Friday, September 21, 2012

July 2012 Readers’ Poll Results

The FHIcommunications Readers' Poll for July was conducted in partnership with Marcum Healthcare. We asked:

Now that SCOTUS has ruled on the ACA, what will small employers do with regard to health benefits?

There were a total of 175 participants in the poll. 31% believe small employers will not provide health benefits and therefore pay a fine.  Reflecting a concern voiced by many on both sides of the aisle, just 7% of subscribers feel undersized firms will continue to offer health benefits as before, understanding premiums are expected to keep rising. The majority of participants (56%) are of the opinion that companies will opt to offer reduced health benefits that still meet ACA criteria (i.e. much larger family and individual deductibles). As always we encouraged readers to write in their own answers. Some suggested firms will reduce workforce to below fifty full time employees to avoid a fine. Other, more optimistic participants suggested that companies will look at products on the Insurance Exchange.

Editor's Note: Percentages will not add up to 100 due to rounding errors and write-in votes.

Friday, September 7, 2012

Critical Conversations in Healthcare

The South Florida Business Journal recently hosted a healthcare panel discussion featuring some of the biggest names in the local healthcare community.

Included on the panel were:

  • Jerry Fedele: President and CEO Boca Raton Regional Hospital
  • Brian E. Keeley: President and CEO Baptist Health South Florida
  • Jeffrey B. Kramer: CPA, Partner Goldstein Schechter Koch
  • Lee F. Lasris: Founding Partner Florida Health Law Center
  • Penny Shaffer: Market President, Florida Blue & immediate Past Chair of the Greater Miami Chamber of Commerce
  • Mike Segal: Partner Broad and Cassel
  • Dr. Fernando Valverde: CEO Florida International University College of Medicine Health Care Network
  • Dr. Steven G. Ullmann: Director of Programs University of Miami Center for Health Sector Management 
Not surprisingly the discussion focused on the future of healthcare delivery in the post SCOTUS ACA decision world.  Refreshingly the conversation focused on the policy issues and challenges without overt political partisanship.

Editor's Note:  To save space, initials of panelists are used throughout. 

JF pointed out that there is profound pressure on the health industry regardless of the ACA.  He stated that end of life care is a critical issue left unaddressed by the new health law.  Mr. Fedele predicts "intense" consolidation of providers and insurers.

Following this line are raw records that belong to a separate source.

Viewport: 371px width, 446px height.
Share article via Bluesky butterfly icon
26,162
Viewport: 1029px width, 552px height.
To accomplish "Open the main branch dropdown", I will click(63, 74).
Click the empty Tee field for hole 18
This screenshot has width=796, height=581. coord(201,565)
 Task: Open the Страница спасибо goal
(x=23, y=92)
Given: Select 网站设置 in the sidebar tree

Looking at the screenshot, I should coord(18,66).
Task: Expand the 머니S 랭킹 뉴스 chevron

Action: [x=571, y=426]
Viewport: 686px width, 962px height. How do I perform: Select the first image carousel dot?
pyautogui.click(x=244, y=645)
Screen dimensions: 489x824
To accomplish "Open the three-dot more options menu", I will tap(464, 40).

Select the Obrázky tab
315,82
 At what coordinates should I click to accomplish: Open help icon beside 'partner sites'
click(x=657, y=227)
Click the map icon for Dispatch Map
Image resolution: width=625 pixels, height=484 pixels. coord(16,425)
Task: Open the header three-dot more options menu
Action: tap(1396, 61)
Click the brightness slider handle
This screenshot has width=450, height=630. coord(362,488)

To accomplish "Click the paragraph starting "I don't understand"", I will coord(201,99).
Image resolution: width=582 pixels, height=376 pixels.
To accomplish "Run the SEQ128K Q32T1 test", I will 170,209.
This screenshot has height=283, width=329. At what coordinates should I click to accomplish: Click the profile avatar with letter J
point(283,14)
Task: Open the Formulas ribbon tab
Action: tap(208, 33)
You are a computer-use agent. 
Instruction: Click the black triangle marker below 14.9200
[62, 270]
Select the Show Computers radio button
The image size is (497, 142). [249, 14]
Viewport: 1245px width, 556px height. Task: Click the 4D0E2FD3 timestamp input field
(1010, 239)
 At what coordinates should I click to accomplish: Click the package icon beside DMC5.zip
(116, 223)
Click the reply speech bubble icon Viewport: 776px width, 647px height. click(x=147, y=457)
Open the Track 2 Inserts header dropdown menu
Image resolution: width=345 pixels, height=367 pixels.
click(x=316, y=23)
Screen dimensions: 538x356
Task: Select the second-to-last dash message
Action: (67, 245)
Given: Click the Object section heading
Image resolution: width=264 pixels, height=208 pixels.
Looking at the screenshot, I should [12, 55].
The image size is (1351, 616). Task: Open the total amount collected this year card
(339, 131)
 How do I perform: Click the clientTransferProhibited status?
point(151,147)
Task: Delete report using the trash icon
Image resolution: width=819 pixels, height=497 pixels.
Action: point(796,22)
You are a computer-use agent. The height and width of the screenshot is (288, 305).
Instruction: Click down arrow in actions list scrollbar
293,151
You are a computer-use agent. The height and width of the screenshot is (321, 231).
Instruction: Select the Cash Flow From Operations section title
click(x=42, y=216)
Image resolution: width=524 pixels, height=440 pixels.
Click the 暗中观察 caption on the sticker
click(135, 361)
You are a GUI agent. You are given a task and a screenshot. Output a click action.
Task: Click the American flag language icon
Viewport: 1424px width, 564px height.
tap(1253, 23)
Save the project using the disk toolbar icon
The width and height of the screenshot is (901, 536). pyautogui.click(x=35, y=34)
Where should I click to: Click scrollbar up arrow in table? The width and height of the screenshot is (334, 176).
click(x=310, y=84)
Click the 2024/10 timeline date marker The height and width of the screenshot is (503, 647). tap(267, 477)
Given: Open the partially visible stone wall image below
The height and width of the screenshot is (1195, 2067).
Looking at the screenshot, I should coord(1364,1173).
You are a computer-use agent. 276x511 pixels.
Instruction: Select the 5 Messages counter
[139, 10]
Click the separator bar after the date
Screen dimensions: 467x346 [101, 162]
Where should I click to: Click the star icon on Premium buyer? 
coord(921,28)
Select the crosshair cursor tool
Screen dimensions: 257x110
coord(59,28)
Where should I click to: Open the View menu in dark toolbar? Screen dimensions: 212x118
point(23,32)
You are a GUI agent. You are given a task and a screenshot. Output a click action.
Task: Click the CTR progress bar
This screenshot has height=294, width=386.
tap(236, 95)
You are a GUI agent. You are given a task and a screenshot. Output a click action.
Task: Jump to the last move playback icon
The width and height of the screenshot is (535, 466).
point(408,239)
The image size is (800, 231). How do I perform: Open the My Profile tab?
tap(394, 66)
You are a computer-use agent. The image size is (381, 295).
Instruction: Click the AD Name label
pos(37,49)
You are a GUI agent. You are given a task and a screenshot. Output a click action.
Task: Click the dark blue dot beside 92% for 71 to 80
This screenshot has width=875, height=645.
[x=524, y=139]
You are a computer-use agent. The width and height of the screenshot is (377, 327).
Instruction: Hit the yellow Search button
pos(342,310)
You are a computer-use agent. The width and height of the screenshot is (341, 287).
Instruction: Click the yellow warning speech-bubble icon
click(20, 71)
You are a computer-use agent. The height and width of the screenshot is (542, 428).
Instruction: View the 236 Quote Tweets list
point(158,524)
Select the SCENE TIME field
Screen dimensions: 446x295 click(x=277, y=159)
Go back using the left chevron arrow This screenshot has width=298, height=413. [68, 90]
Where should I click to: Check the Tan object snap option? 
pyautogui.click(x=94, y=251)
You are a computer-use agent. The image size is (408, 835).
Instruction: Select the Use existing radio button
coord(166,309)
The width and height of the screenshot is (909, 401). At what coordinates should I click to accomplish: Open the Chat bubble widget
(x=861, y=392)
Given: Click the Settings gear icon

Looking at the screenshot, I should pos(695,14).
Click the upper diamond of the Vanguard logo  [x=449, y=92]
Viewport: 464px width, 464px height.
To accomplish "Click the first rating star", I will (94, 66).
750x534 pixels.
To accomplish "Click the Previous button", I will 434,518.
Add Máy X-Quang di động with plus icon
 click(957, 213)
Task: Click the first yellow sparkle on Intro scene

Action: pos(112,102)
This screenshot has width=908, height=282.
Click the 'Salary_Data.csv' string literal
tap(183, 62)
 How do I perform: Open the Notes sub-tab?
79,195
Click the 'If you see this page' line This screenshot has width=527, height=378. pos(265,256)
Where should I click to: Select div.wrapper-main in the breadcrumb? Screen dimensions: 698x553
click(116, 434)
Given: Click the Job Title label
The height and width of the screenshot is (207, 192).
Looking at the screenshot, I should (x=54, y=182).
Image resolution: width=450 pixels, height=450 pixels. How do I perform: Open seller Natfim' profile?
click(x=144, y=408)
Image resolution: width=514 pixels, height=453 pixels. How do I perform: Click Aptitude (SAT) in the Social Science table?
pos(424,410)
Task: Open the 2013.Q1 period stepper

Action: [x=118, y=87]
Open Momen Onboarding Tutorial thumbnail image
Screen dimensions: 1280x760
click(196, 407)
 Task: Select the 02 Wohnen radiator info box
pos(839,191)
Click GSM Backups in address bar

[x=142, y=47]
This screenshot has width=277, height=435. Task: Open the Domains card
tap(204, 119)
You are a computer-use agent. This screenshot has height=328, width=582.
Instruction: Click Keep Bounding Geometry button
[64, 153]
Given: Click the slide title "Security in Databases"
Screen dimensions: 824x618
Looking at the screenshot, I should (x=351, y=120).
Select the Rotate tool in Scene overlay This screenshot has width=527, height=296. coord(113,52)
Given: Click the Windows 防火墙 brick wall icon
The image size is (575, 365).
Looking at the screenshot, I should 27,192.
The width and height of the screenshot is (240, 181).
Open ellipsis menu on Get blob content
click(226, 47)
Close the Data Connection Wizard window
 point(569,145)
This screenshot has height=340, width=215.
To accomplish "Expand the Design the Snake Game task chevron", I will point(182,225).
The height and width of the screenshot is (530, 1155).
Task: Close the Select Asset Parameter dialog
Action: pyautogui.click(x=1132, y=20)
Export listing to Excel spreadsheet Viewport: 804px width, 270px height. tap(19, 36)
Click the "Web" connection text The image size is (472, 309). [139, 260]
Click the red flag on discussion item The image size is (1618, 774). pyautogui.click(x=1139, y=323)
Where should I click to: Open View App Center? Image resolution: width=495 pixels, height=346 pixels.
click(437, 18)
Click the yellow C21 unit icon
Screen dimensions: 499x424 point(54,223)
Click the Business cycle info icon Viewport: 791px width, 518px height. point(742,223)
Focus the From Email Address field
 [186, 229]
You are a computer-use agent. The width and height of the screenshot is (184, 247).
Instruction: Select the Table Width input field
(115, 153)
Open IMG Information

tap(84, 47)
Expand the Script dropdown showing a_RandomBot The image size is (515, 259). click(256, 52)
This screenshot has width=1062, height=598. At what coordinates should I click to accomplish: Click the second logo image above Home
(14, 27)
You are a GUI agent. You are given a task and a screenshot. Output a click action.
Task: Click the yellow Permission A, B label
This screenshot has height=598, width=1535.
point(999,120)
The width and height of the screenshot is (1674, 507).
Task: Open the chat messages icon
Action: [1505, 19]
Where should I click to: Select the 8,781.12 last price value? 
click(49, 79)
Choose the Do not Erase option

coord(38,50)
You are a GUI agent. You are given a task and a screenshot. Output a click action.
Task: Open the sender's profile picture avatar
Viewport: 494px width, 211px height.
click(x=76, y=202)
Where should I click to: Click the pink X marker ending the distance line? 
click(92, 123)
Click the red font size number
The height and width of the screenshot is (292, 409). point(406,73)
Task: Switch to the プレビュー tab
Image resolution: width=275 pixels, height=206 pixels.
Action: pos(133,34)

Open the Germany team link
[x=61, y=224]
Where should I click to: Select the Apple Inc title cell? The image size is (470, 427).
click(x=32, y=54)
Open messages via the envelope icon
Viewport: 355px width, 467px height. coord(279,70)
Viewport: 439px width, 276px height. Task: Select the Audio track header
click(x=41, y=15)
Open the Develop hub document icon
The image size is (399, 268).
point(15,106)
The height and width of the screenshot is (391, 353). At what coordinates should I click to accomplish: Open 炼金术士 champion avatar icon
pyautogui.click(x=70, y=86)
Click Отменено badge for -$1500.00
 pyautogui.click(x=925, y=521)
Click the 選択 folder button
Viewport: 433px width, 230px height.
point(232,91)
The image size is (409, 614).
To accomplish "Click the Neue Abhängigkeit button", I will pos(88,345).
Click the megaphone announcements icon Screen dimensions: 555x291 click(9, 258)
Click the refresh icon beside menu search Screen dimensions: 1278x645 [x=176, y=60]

BK foresees a market-driven solution to the cost crisis, not an ACA solution.  His organization is focusing on four things to prepare for the future:

1.     Physician Integration (i.e. aligning incentives)

2.     Huge Investment in IT

3.     Commitment to Family Medicine

4.     Wellness and Prevention Initiatives   

JK observed that small groups struggle to cope with the rapid pace of change.  He cited as examples EHR adoption, myriad rules and regulations as well as payment reform.  Since solos and small groups can't afford the expertise necessary to affect necessary changes within their practices, they look to be employed or combine to form larger groups.  

LL sees contraction in the healthcare marketplace as well as increased use of physician extenders (nurse practitioners and physician assistants) and changes in physician compensation programs to control cost.  

PS asserted that true healthcare reform would address access, quality and cost.  She laments that the ACA deals with access pretty well but is deficient in solving the quality and cost issues.   

MS emphasized that Fee-for- Service is a thing of the past and solo docs are out of business.  He stated that ACO's are emergent, a "sea-change". Mr. Segal also pointed out that the ACA is only part of the massive transformation going on in the health industry currently.  

FV expressed a profound concern for an imminent physician shortage.  He predicts that ARNP's and PA's will assume a huge role in primary care with physicians migrating to the specialties.

SU foresees increased demand for well educated and trained practice and facility administrators.  He warned that Medicare's survival relies on reimbursement cuts that may be draconian.